# EXERCISE
Your reply should consist only of the lines from the one holding "Open the truncated Butter Sauce Pasta item" to the last line of the data below, written out exactly and without pictures.

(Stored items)
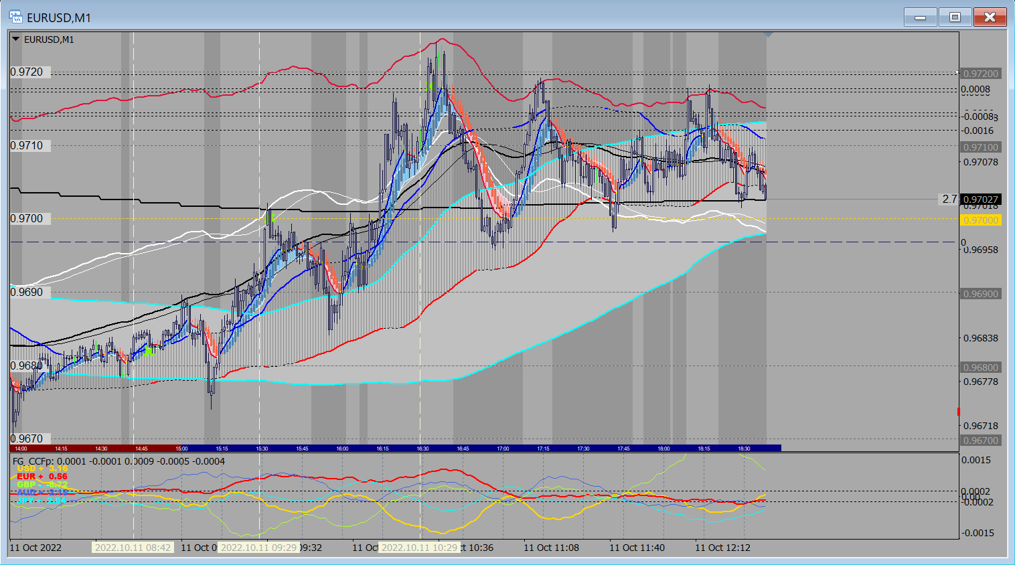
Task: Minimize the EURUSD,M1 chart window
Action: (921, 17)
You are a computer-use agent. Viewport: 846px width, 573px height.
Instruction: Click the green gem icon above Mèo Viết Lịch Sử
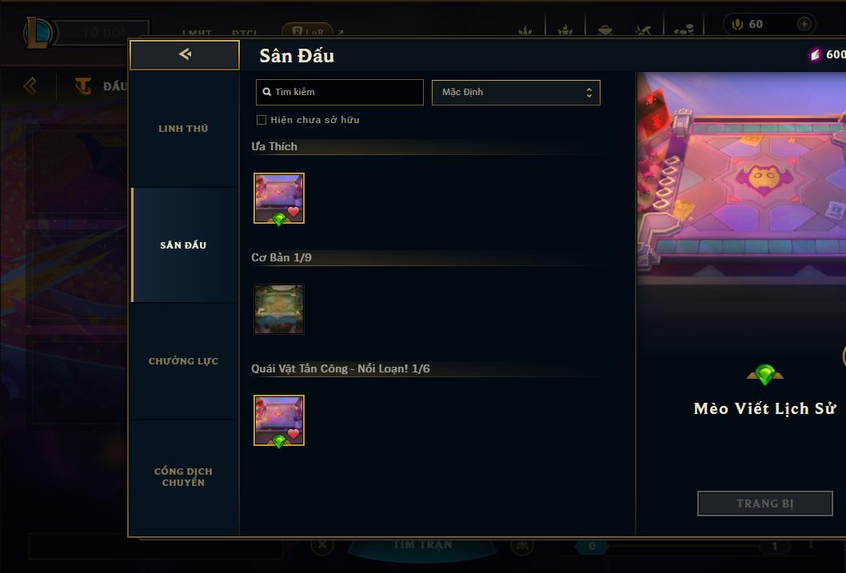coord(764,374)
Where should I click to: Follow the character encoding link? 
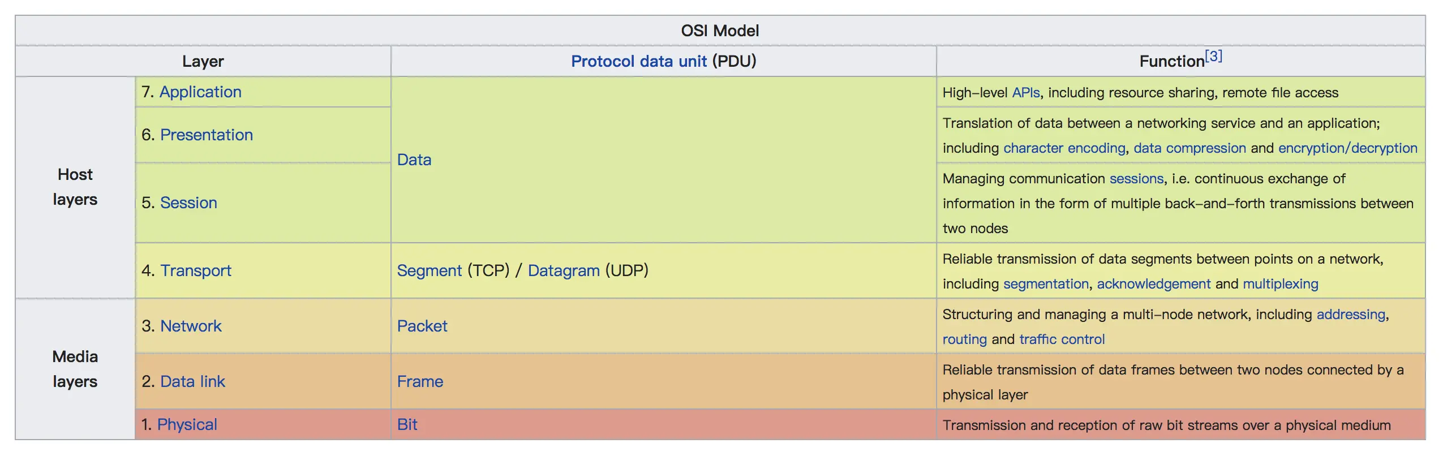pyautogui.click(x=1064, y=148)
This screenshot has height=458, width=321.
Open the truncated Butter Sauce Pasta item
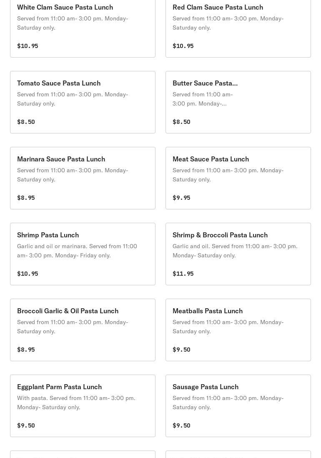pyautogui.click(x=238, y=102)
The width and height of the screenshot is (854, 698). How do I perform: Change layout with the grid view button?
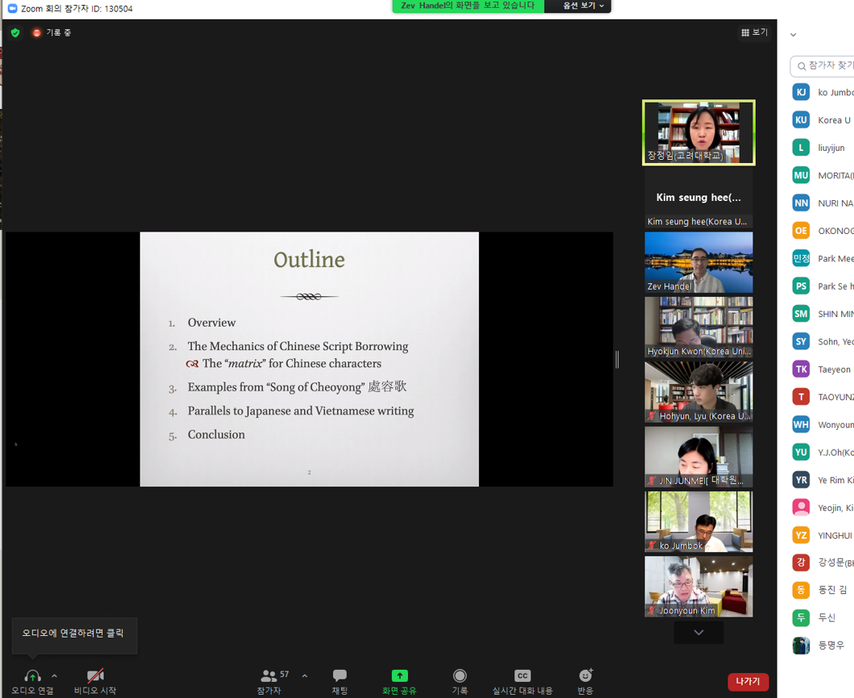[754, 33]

# COMPLETED EXERCISE
Open the truncated Butter Sauce Pasta item
pyautogui.click(x=238, y=102)
The width and height of the screenshot is (854, 698). How do I perform: Change layout with the grid view button?
[754, 33]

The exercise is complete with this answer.